After putting all our luggage into the trunk of Alex's car, we had nothing to do but wait. The fire department and police showed up shortly after and it took the fire department a while to put out the fire. In the end, just the shell of a Jeep remained. The police finally let us go (after telling them that we had a flight to catch) and off we went to LIH.

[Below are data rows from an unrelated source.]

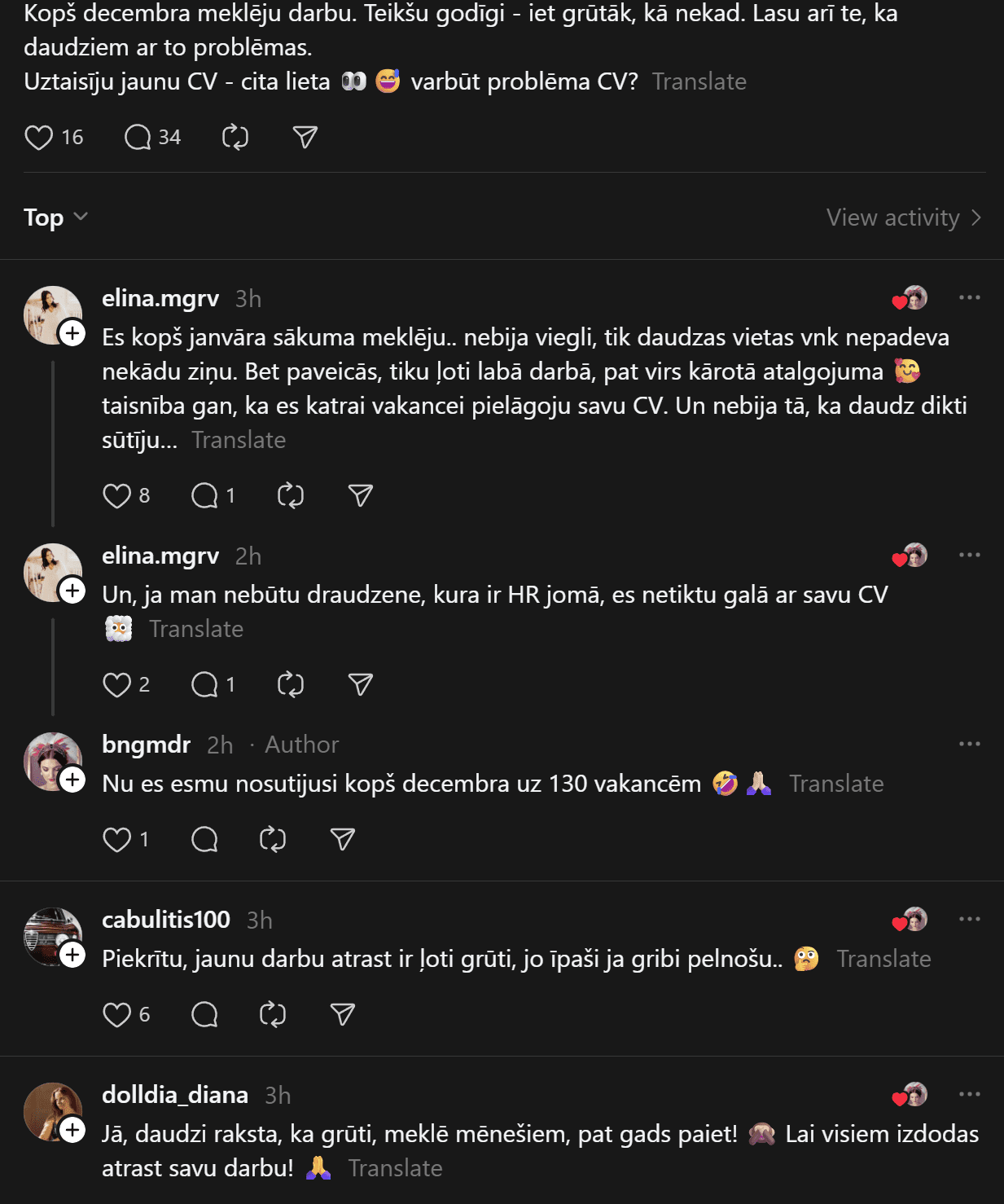
Task: Like elina.mgrv's 3h comment
Action: 117,496

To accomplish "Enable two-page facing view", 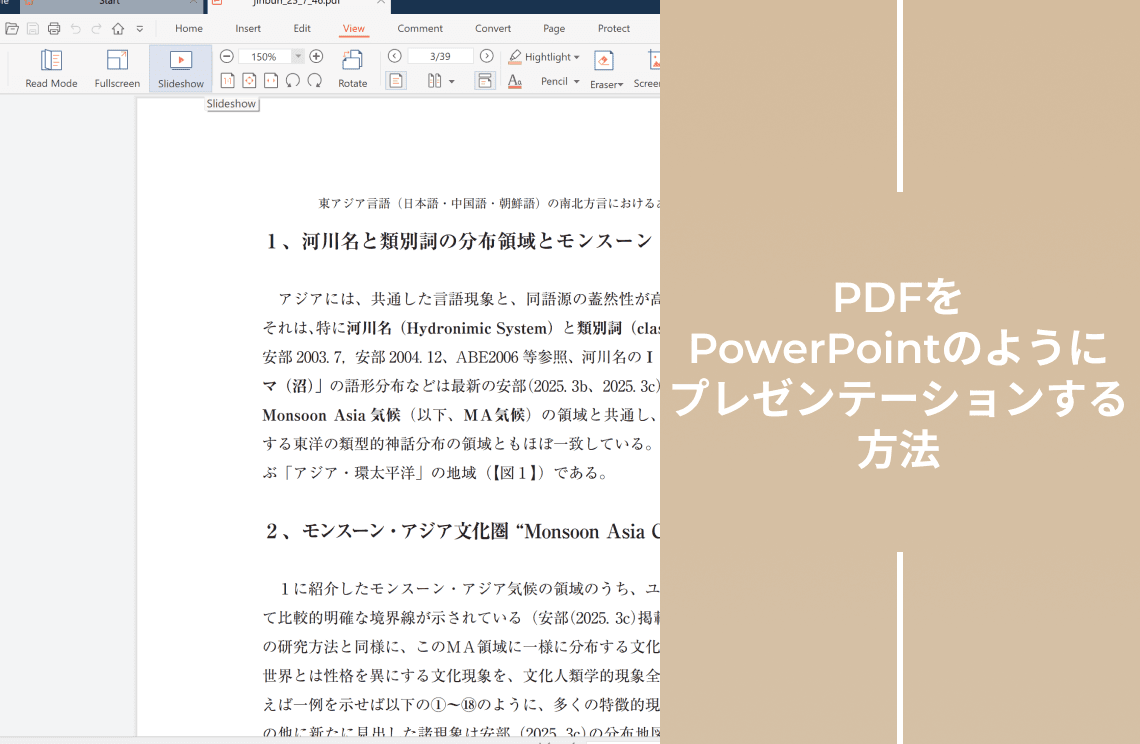I will click(x=436, y=80).
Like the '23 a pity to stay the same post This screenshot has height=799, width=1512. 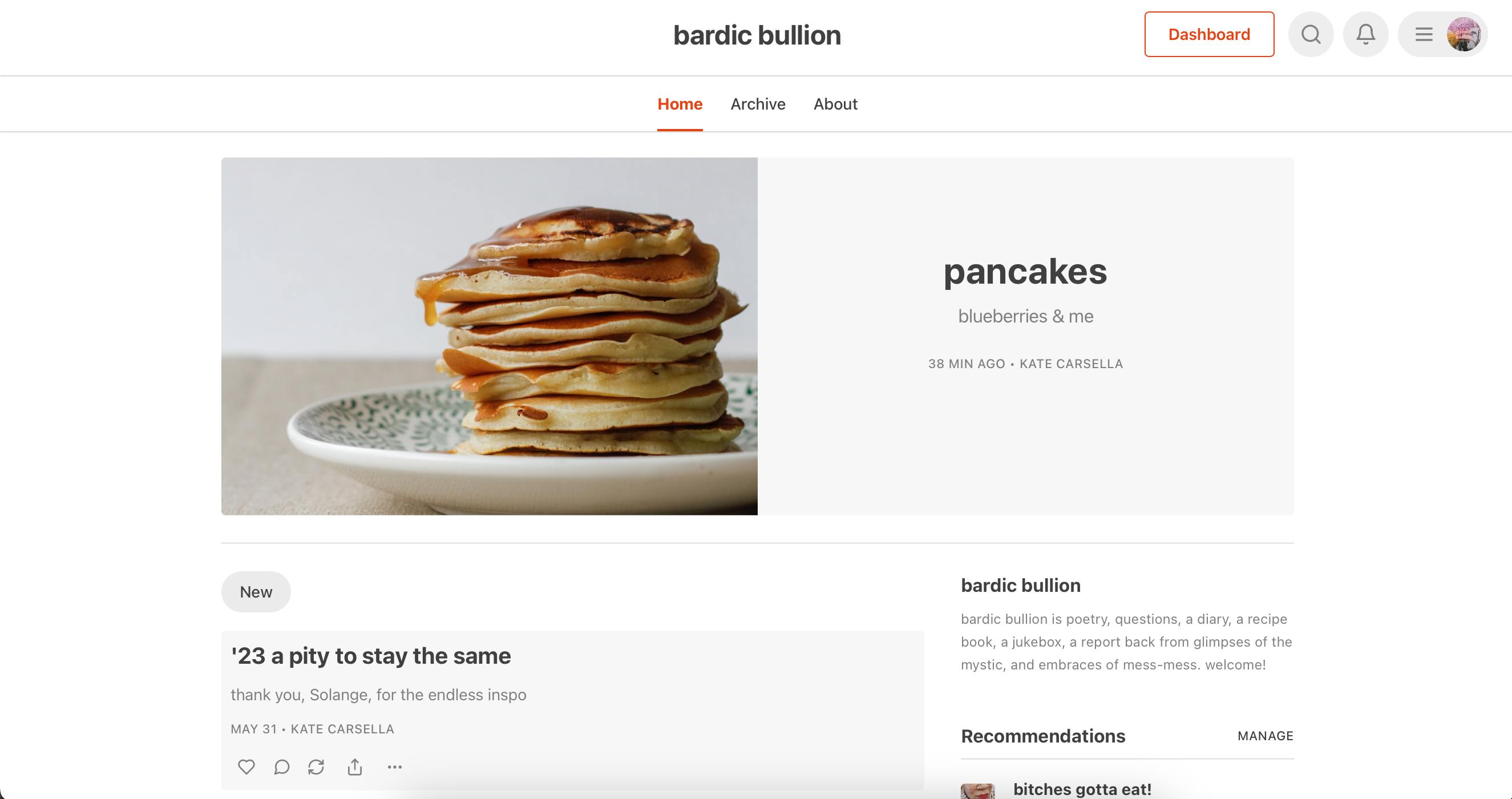[x=246, y=766]
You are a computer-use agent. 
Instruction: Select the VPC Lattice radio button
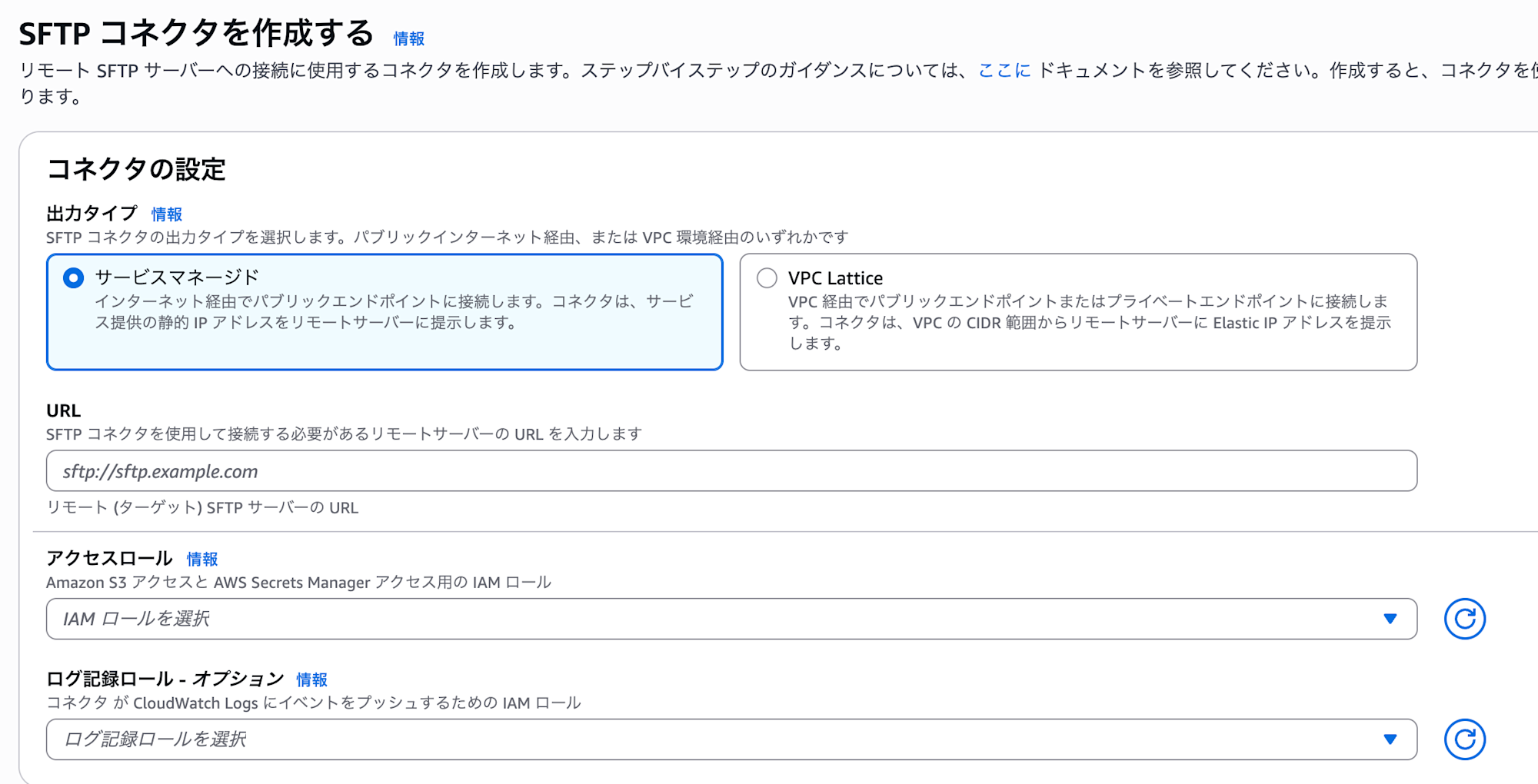(767, 277)
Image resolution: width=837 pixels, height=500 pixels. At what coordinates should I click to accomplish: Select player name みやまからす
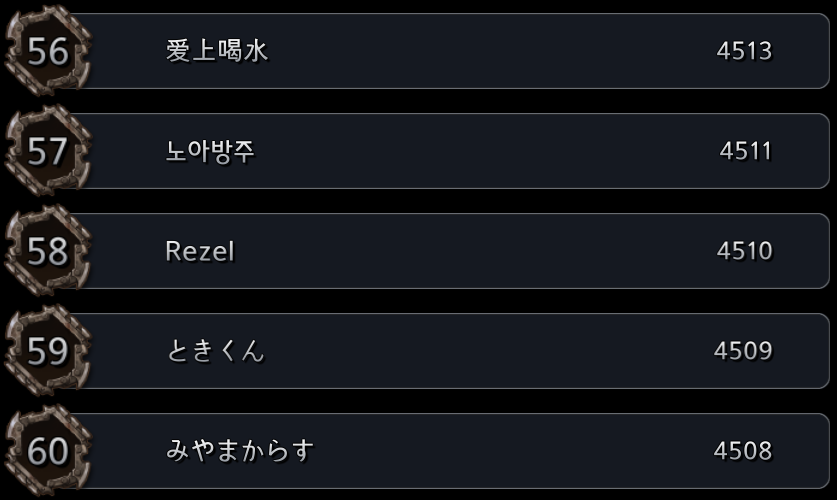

We arrived at the rental counter in LIH and I slapped down the keys on the counter and said - Here's your Jeep. The manager came out and had me fill out an incident report and he then left. The manager also made a comment that they had a problem with some Jeeps catching fire a few years back. The counter person then asks - So, will you be paying for this rental with the credit card we have on file? I thought to myself, I can't friggin believe this but: (i) If I don't pay for the rental then I won't get the collision coverage from my UA card (I was wrong on that count anyways) and; (ii) I just didn't feel like arguing with the lady at this point. And off we were back to the Big Island.
Since we had a Jeep waiting for us on the Big Island, DW was concerned this one would also spontaneously combust but I figured what are the odds that two Jeeps would combust on me in one trip? We decided to take advantage and drive to the Hawai'i Volcanoes National Park Kahuku Unit (which can only be done with a 4WD vehicle). I deliberately took it easy going slow but, after a short time, the hot oil dashboard light turned on. Not wanting to press my luck, I turned off the Jeep and let it cool off for a bit. We then decided to turn around and head back.
After returning home, I received a call from the car rental company subrogation department asking if I had insurance to cover the Jeep. Chase refused to cover the damage to the Jeep saying it was a "mechanical issue." At this point, I felt as I'd had enough and decided to write a letter to the president of the car rental company. Two days later, I received a phone call - Mr. PBaruch - we would like to resolve this claim with you today. Shortly thereafter, the claim was resolved and my Hawaii vacation was paid for.
Since there are no coincidences in life, I benched gomel and made a nice kiddush in shul.